Friday, October 13, 2006

Look Back To ALDS 2006-2

このシリーズの敗因は大ざっぱに言って打てなかったことにある。
そこで今回は打撃面を中心に考えてみる。

ヤンキースのシリーズ打率/得点は.246/3.5。レギュラーシーズン.285/5.7と比べるとかなり低い。また3番から6番の平均打率は.207でチーム全体のそれを大きく下回っている。つまり打てなかった上に得点効率も悪かったことになる。

チーム防御率メジャー1位のタイガースが相手なためレギュラーシーズンの数字はあくまで参考程度。ただそれを考慮してもヤンキース打線が本来の力を出し切れなかったのは事実。以下に考えられる理由を4つあげてみた。

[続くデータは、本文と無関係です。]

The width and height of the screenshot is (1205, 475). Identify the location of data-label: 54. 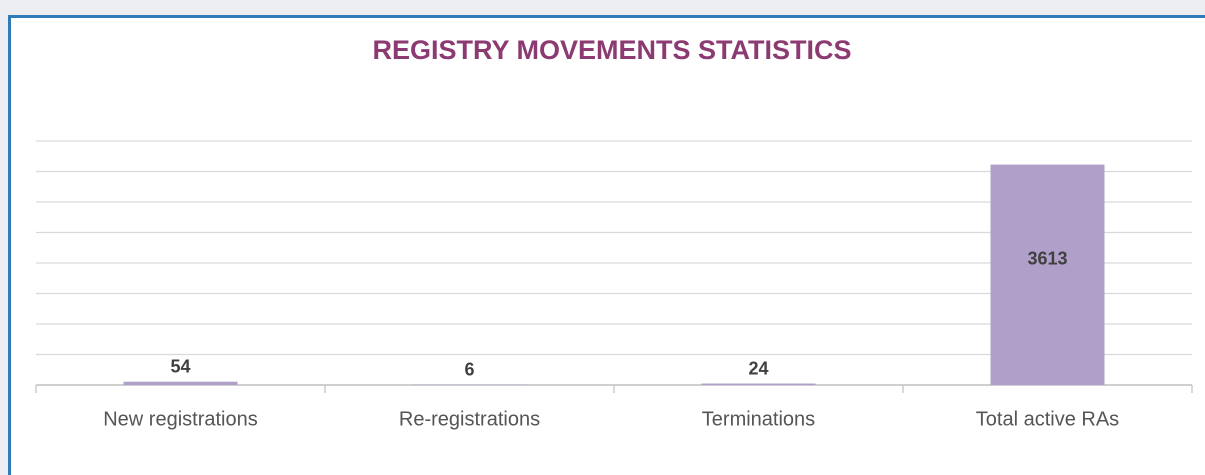
(180, 366).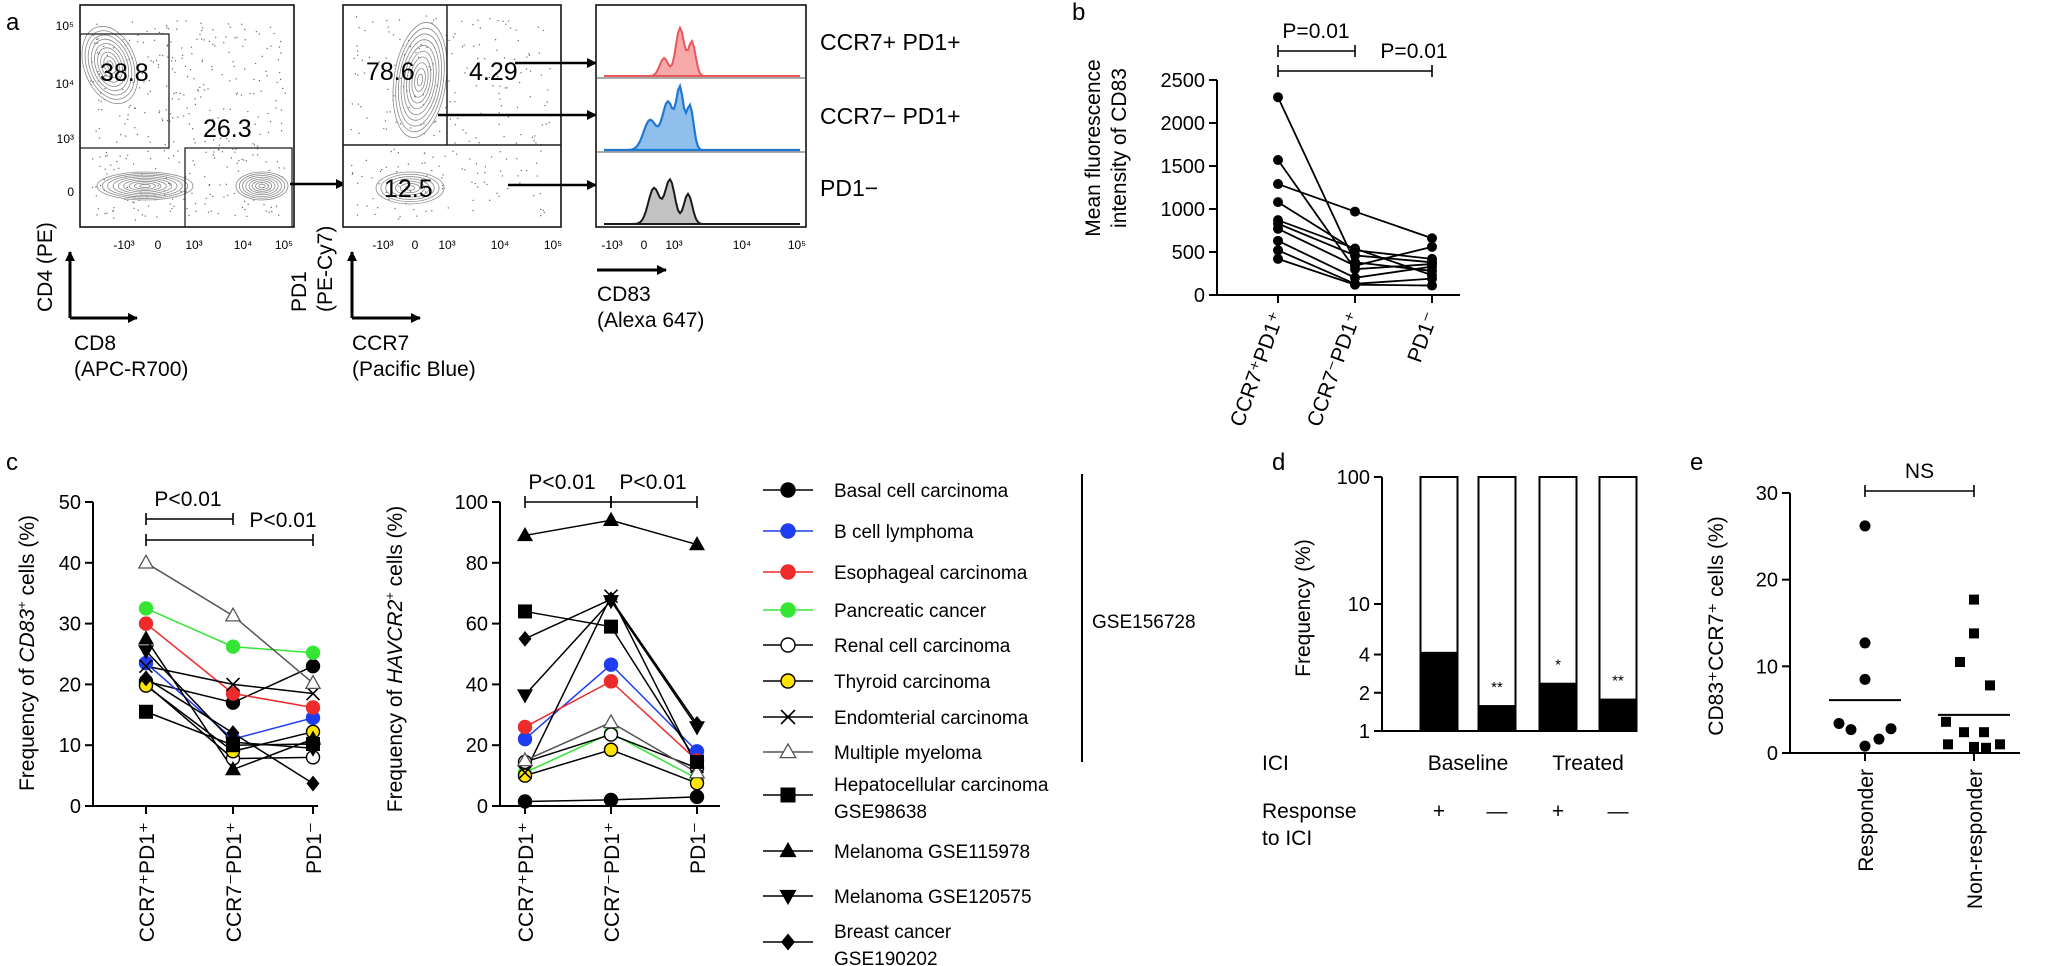 The image size is (2046, 966). Describe the element at coordinates (158, 245) in the screenshot. I see `x-tick: 0` at that location.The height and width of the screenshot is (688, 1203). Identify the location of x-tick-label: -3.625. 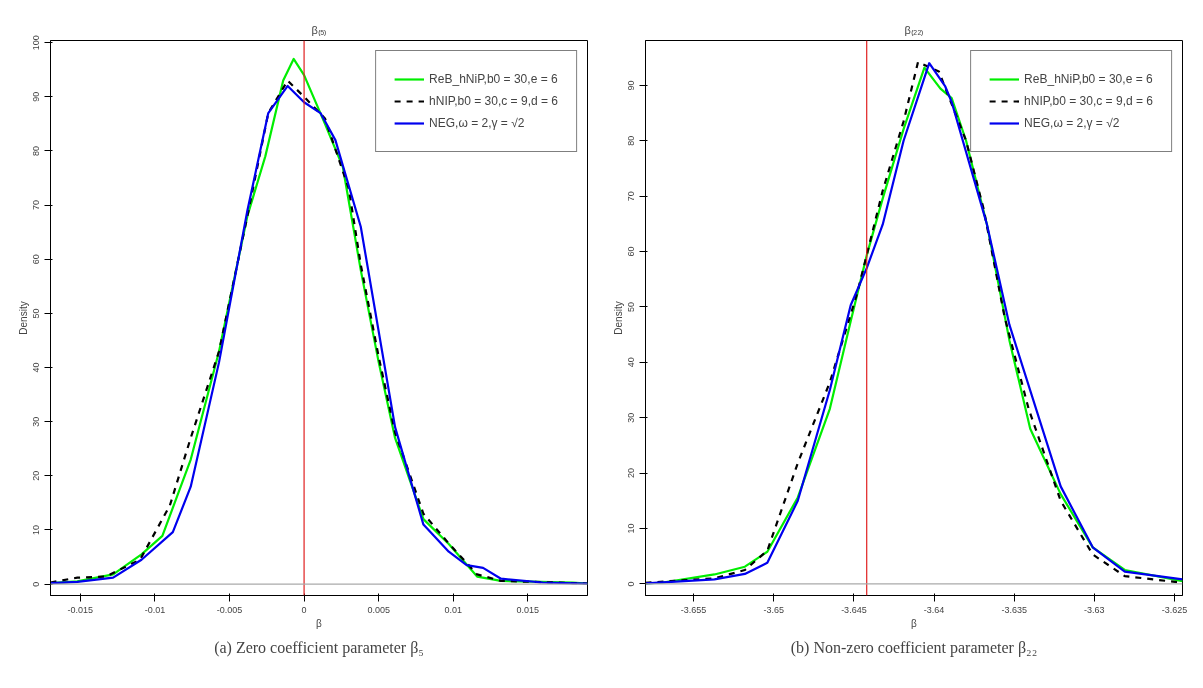
(1174, 610).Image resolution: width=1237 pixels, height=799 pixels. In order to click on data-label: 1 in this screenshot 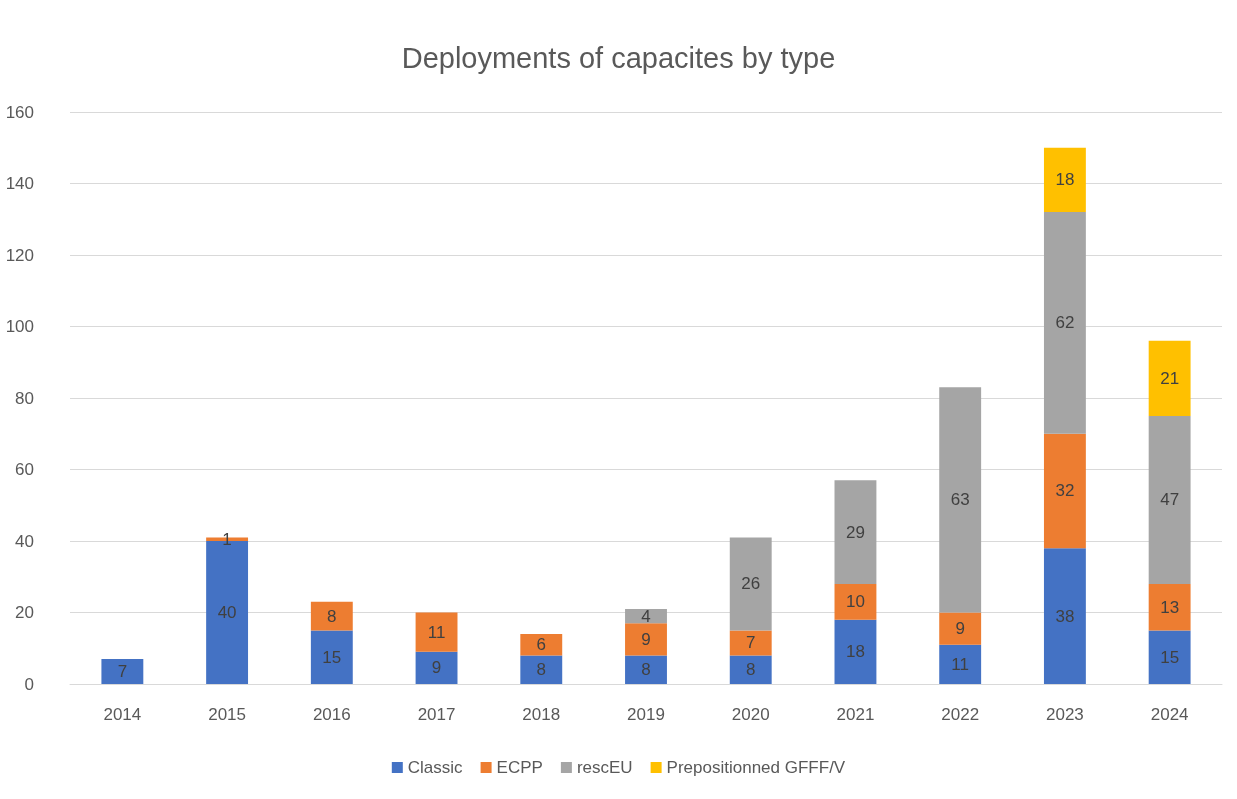, I will do `click(227, 539)`.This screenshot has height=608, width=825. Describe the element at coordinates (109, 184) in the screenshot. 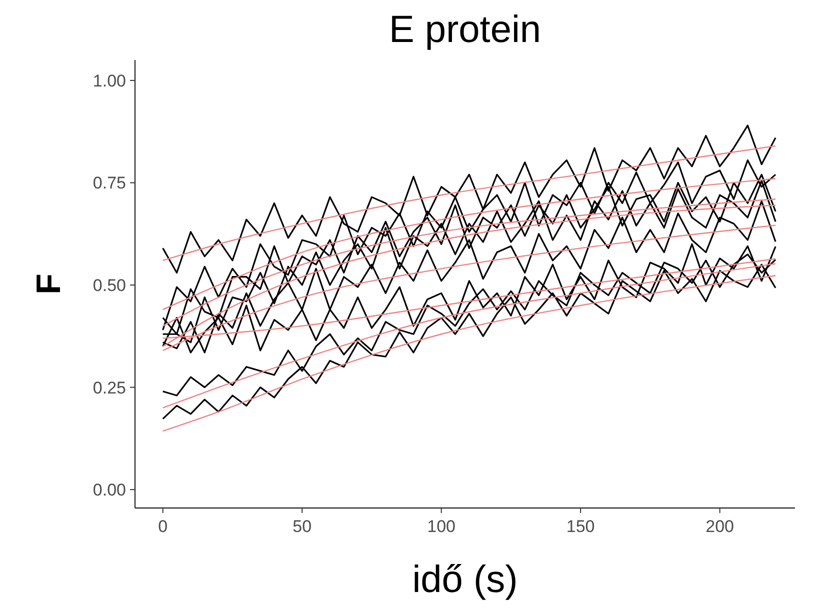

I see `y-tick-label: 0.75` at that location.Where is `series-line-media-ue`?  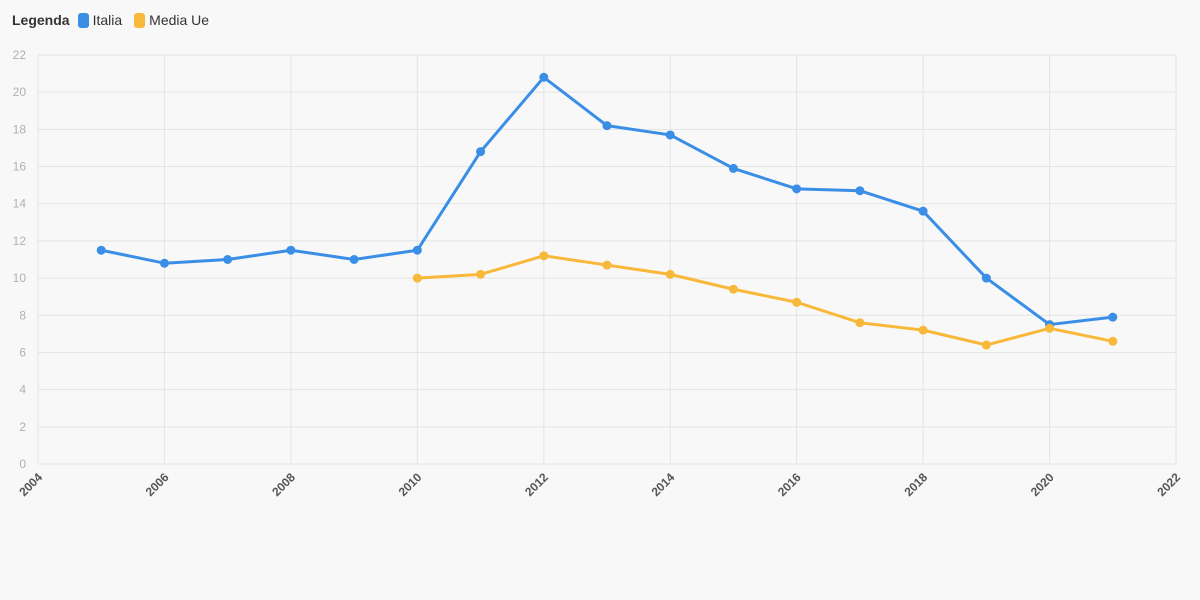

1. タイガースの投手陣がそのポテンシャルをフルに発揮した
第3戦に先発したロジャースがまさにそうで、たとえヤンキース打線が好調だったとしても結果に大差はなかったと思う。第4戦のボンダーマンは出来がよかったのは確かだが、先日触れたように自滅さえしなければ攻略は可能だった。

2. 単に巡り合わせが悪かった
打線は水物と言われるようにシーズン中ならこういうことは何度もあることで、それがたまたまプレーオフで起こってしまったとも考えられる。

3. ヤンキース打線の士気が下がっていた
早々と地区優勝を決めたこと、チーム内の不協和音、定まらない打順、敵地など原因になり得る要素は多く結束力が薄れていた可能性は十分にある。

4. 体調面でヤンキース打線が万全ではなかった
実際ジアンビはオフに手術、松井の左手首はまだ完調ではなくデーモンも慢性的な故障を抱えていた。つまり外見と中身にかなりの差があったとすればこの結果もうなずける。

この4つの事柄全てが少なからず結果に影響しているのは間違いなく、そういう意味では負けるべくして負けたという結論になる。ただし3.の士気については改善の余地はあったはずで、スポットを当てるとすればここだろう。

チーム内の不協和音を考える上で真っ先に思い浮かぶのがAロッド。シーズン中の怠慢プレーや狂言めいた発言などチーム全体に与えた影響は少なくない。ジアンビがAロッドを甘やかせるなというような進言をしたようだが、その真偽は別としても指揮官が存在する以上責任は明らかにトーリにある。

次にヤンキースが外野手の補強を優先したこと。松井もそうだがシェフィールドの怪我は言ってみれば公傷。しかもヤンキースに在籍していた2年間は申し分ない成績でその貢献度は間違いなくトップクラス。そんな選手を大事に扱わず、ところてんのような感覚で安易にコンバートではチームがまとまるわけがない。

すでにシェフィールドがトーリ批判をしてしまった後なので説得力に欠けるが、シェフィールド自身の言葉を借りれば選手の気持ちをまったく考えていなかったと言える。これは外野手の補強を決めた時点で想定できることで、それに対処できなかった首脳陣の責任は大きい。

もう一つは第3戦以降のオーダー。2戦目までは4.5.6番にそれぞれシェフィールド、ジアンビ、Aロッド。ところが第3戦はシェフィールドがスタメンを外れ4戦目では同じくジアンビがスタメンを外れている。

選手のプライドを優先しろとは言わないが、少なくとも2戦目まで4番を打った選手が根拠のない相性を理由にスタメンから外れるのは論外。またジアンビは故障が理由とも考えられるが、カブレラを試しかったのだろうというジアンビの発言からその可能性は低い。

つまり選手が過剰なため選択肢が多すぎてトーリが混乱したのが全ての原因。結果的にチームの和まで乱すことになったのである。

以前ヤンキースの強さはその結束力にあると書いたが、今季に限ってはそれが機能しなかった。機能しなかったと言うより、少なくともプレーオフの時点ではそれ自体がなかったと言う方が正しいかも知れない。

タイガースの戦いぶりを見れば分かる通りチームの士気は勝敗を大きく左右する。
この観点で考えれば全ての責任がGMキャッシュマンと監督トーリにあると言っていい。